Today on the Slanted Lens, we are shooting out at the old LA Zoo in Griffith Park. It used to be a creepy place, nestled in the overgrown brush about the current LA Zoo. While it has been cleaned up and is open to the public to visit, the creepy factor is still there. We are going to shoot a campy, retro, B-movie image of a mummy chasing some explorers in a cave with only a torch for light.
#1 After some back and forth on my camera settings, I settled on 1/15 shutter, an 800 ISO and f13 for the aperture.
#2 Here is the image with just the ambient light coming in from the cave openings. The outside light goes blue because I have my white balance set to tungsten.
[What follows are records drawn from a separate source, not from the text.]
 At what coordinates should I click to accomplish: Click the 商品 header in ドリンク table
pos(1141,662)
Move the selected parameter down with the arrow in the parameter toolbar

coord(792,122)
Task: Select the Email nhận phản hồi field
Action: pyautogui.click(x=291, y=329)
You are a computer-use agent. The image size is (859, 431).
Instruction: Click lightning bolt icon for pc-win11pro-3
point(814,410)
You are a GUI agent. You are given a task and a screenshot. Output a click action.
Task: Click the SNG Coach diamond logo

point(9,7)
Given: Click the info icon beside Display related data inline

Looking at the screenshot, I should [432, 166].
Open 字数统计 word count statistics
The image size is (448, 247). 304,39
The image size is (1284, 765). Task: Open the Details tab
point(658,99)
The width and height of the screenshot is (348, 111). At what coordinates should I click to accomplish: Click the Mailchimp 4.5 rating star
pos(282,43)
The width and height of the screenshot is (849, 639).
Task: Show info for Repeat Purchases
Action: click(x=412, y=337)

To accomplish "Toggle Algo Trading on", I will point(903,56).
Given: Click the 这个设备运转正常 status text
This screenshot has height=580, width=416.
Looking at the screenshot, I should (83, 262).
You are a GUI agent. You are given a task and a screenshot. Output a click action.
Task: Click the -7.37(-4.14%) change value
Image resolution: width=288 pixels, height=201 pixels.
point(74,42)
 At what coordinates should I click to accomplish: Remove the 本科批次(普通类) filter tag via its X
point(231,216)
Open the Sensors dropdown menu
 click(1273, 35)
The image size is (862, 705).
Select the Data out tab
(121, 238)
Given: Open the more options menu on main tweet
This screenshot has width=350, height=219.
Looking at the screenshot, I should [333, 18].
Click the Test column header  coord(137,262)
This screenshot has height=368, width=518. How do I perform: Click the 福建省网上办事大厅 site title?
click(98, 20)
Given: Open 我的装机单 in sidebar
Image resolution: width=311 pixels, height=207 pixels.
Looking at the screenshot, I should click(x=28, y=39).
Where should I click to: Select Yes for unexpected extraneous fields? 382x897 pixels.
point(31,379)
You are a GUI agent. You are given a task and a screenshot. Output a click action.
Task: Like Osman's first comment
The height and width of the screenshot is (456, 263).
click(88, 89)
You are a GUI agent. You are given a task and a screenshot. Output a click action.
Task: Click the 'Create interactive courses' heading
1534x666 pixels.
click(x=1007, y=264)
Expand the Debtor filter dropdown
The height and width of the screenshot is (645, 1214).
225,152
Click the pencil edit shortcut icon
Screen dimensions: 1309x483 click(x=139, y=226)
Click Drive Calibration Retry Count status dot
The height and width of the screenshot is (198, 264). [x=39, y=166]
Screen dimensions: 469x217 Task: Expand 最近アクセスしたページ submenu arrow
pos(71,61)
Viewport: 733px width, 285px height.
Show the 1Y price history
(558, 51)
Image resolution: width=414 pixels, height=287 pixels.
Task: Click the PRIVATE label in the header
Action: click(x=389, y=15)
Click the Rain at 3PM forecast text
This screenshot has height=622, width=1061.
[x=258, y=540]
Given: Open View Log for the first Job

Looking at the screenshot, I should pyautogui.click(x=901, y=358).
#3 I wanted to use a flame on the stick for the main light, but the City of Los Angeles said I would need a fire marshal and police – a lot of hassle that wasn't worth it. Instead, I decided to use a Dynalite Pencil light as the key light and taped it to the back of the stick. I also taped a full sun gel around the light to give it a warm fire feel. This is what our scene looks like with the light on the torch.
#4 The guy was standing there in the first image but we couldn't see him at all because there was no light on him. To separate the explorers and the mummy from the back wall, we added a Dynalite Travel Head with a blue gel at the openings at the back of the cave. It was too harsh by itself so I added a LitePanel reflector in front of the instrument to diffuse the light. Here is the image with the light in the back.
#5 The scene is really starting to take shape, now we just need to fill it a little more. I added a small, PhotoFlex Octodome over my shoulder on camera right. This opened up the shadows and allowed us to see our explorers' faces better. Here is the image with all the lights in play.
#6 Here is a look at the lighting breakdown.
#7 I noticed that when the gun stood out more when it was turned into the fill light. I selected the shot I wanted to use for the final, and another image where the gun looked the best.
#8 In post, Julene composited these two images together. She also added a flame to the torch and a warm glow radiating off of the fire. Here is the image after Julene was finished working her magic.
#9 I like this image, but it doesn't yet have that campy retro feel I was looking for. I took the image into Nik software to add some effects and see what I could come up with. Using Silver Efex, I changed the image to black and white. Here is the B&W conversion without any other effects.
#10 Here is the image in black and white with the Yellowed 2 recipe settings applied. I really like the vintage look and border on this one.
#11 I also did two color versions of the images using Color Efex Pro 4 in the Nik Software. First I used the Color Stylizer and added a deep brown for a sepia look.
#12 Lastly, I did a Bleach Bypass with a vignette. All four of these images look great, so it is hard for me to decide on just one for the final. I guess if I had to choose, I think I like the look with the Color Stylizer the best.
Sometimes you just have to do these sort of set ups for no other reason than to just have some fun and get cool images. This was just a quick set up for some campy lighting, but I hope you learned something of value.
Thanks for watching. Keep those cameras rollin’ and keep on clickin’.